** Start Material for this exercise **

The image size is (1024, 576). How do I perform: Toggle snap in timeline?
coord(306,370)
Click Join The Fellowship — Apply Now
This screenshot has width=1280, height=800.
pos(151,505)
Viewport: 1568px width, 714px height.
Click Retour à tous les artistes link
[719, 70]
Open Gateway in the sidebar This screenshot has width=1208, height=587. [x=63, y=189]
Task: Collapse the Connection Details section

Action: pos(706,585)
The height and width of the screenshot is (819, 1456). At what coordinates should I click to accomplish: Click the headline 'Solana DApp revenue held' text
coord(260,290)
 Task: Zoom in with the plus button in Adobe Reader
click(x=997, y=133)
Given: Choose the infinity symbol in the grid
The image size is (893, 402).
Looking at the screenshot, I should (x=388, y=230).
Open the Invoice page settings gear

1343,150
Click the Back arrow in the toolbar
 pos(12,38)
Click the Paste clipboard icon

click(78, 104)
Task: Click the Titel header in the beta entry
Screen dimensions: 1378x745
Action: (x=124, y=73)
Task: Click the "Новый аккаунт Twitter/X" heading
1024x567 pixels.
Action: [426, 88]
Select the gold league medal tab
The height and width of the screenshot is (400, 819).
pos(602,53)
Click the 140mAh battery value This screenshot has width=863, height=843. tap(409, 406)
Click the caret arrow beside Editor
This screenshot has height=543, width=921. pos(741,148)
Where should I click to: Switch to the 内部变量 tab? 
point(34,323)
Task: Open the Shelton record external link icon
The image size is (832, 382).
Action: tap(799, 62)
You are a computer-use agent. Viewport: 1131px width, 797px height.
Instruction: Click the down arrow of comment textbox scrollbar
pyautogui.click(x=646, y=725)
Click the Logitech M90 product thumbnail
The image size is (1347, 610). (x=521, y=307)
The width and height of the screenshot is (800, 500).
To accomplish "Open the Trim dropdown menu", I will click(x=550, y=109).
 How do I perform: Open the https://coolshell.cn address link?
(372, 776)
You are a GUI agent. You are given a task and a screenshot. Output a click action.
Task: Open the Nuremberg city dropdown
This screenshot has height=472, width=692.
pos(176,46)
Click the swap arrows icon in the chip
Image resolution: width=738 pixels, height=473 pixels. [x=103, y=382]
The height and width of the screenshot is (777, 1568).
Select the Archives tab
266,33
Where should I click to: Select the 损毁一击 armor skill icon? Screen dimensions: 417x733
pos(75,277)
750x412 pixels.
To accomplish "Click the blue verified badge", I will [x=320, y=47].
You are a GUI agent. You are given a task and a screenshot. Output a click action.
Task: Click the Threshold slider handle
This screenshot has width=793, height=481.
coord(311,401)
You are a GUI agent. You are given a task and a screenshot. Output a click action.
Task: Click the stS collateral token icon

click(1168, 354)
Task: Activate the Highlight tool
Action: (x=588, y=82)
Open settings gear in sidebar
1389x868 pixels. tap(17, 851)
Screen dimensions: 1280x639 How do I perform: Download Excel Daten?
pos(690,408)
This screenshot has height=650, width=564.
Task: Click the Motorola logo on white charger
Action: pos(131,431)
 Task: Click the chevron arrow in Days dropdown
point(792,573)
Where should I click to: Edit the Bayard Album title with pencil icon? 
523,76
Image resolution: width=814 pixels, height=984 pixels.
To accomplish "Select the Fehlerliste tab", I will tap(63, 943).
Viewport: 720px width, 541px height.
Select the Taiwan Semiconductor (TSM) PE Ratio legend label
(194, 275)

** End Material for this exercise **

▸ Task instructions:
Arrange the listing above as a numbered list with one line per entry, leaving out the blank lines.

▸ Result:
1. The image size is (1024, 576). How do I perform: Toggle snap in timeline?
2. coord(306,370)
3. Click Join The Fellowship — Apply Now
4. This screenshot has width=1280, height=800.
5. pos(151,505)
6. Viewport: 1568px width, 714px height.
7. Click Retour à tous les artistes link
8. [719, 70]
9. Open Gateway in the sidebar This screenshot has width=1208, height=587. [x=63, y=189]
10. Task: Collapse the Connection Details section
11. Action: pos(706,585)
12. The height and width of the screenshot is (819, 1456). At what coordinates should I click to accomplish: Click the headline 'Solana DApp revenue held' text
13. coord(260,290)
14.  Task: Zoom in with the plus button in Adobe Reader
15. click(x=997, y=133)
16. Given: Choose the infinity symbol in the grid
17. The image size is (893, 402).
18. Looking at the screenshot, I should (x=388, y=230).
19. Open the Invoice page settings gear
20. 1343,150
21. Click the Back arrow in the toolbar
22.  pos(12,38)
23. Click the Paste clipboard icon
24. click(78, 104)
25. Task: Click the Titel header in the beta entry
26. Screen dimensions: 1378x745
27. Action: (x=124, y=73)
28. Task: Click the "Новый аккаунт Twitter/X" heading
29. 1024x567 pixels.
30. Action: [426, 88]
31. Select the gold league medal tab
32. The height and width of the screenshot is (400, 819).
33. pos(602,53)
34. Click the 140mAh battery value This screenshot has width=863, height=843. tap(409, 406)
35. Click the caret arrow beside Editor
36. This screenshot has height=543, width=921. pos(741,148)
37. Where should I click to: Switch to the 内部变量 tab? 
38. point(34,323)
39. Task: Open the Shelton record external link icon
40. The image size is (832, 382).
41. Action: tap(799, 62)
42. You are a computer-use agent. Viewport: 1131px width, 797px height.
43. Instruction: Click the down arrow of comment textbox scrollbar
44. pyautogui.click(x=646, y=725)
45. Click the Logitech M90 product thumbnail
46. The image size is (1347, 610). (x=521, y=307)
47. The width and height of the screenshot is (800, 500).
48. To accomplish "Open the Trim dropdown menu", I will click(x=550, y=109).
49.  How do I perform: Open the https://coolshell.cn address link?
50. (372, 776)
51. You are a GUI agent. You are given a task and a screenshot. Output a click action.
52. Task: Open the Nuremberg city dropdown
53. This screenshot has height=472, width=692.
54. pos(176,46)
55. Click the swap arrows icon in the chip
56. Image resolution: width=738 pixels, height=473 pixels. [x=103, y=382]
57. The height and width of the screenshot is (777, 1568).
58. Select the Archives tab
59. 266,33
60. Where should I click to: Select the 损毁一击 armor skill icon? Screen dimensions: 417x733
61. pos(75,277)
62. 750x412 pixels.
63. To accomplish "Click the blue verified badge", I will [x=320, y=47].
64. You are a GUI agent. You are given a task and a screenshot. Output a click action.
65. Task: Click the Threshold slider handle
66. This screenshot has width=793, height=481.
67. coord(311,401)
68. You are a GUI agent. You are given a task and a screenshot. Output a click action.
69. Task: Click the stS collateral token icon
70. click(1168, 354)
71. Task: Activate the Highlight tool
72. Action: (x=588, y=82)
73. Open settings gear in sidebar
74. 1389x868 pixels. tap(17, 851)
75. Screen dimensions: 1280x639 How do I perform: Download Excel Daten?
76. pos(690,408)
77. This screenshot has height=650, width=564.
78. Task: Click the Motorola logo on white charger
79. Action: pos(131,431)
80.  Task: Click the chevron arrow in Days dropdown
81. point(792,573)
82. Where should I click to: Edit the Bayard Album title with pencil icon? 
83. 523,76
84. Image resolution: width=814 pixels, height=984 pixels.
85. To accomplish "Select the Fehlerliste tab", I will tap(63, 943).
86. Viewport: 720px width, 541px height.
87. Select the Taiwan Semiconductor (TSM) PE Ratio legend label
88. (194, 275)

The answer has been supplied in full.